:: Passage to read ::
------------

High Field Electron Paramagnetic Resonance (EPR) at the University at Albany (SUNY)
The Earle group's research is focused on the application and development of quasioptical techniques to improve the sensitivity of very high frequency (95—250GHz) EPR spectrometers for the study of fundamental processes in biological and physical-inorganic systems. Continuing this work and its application to systems of biophysical interest is of key importance to obtain insights into basic questions of structure, dynamics and biological function.
We are particularly interested in the development of experimental, analytical and numerical tools for the evaluation and improvement of novel quasioptical structures for the study of aqueous in vitro samples with future applications to in vivo samples.
Parameter estimation is a particularly important problem in simultaneous multifrequency ESR spectral analysis. We are currenlty developing techniques drawing on insights from statistical geometry, maximum entropy methods, and analogues of thermodynamic systems to obtain minimally-biased parameters that can inform models of structure and dynamics
The analysis of magnetic resonance (NMR and ESR) spectra, particularly multi-frequency and time-domain experiments, is an important area of research as ever-more sophistiated experintal techniques are introduced. We are developing computational methds, based on path-integral techniques, to perform calculations that will supplement more traditional methods based on eigenfunction expansions.

------------

:: Supplied data ::

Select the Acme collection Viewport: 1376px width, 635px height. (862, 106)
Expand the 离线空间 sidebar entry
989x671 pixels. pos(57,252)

------------

:: Task details ::
Update the part of the text on high field EPR research starting at "The Earle group's" and ending at "in vivo samples." by replacing "quasioptical" with "quasi-optical", and write out the result. The lines are separate material and have no connection to the text on high field EPR research.

:: Task response ::
The Earle group's research is focused on the application and development of quasi-optical techniques to improve the sensitivity of very high frequency (95—250GHz) EPR spectrometers for the study of fundamental processes in biological and physical-inorganic systems. Continuing this work and its application to systems of biophysical interest is of key importance to obtain insights into basic questions of structure, dynamics and biological function.
We are particularly interested in the development of experimental, analytical and numerical tools for the evaluation and improvement of novel quasi-optical structures for the study of aqueous in vitro samples with future applications to in vivo samples.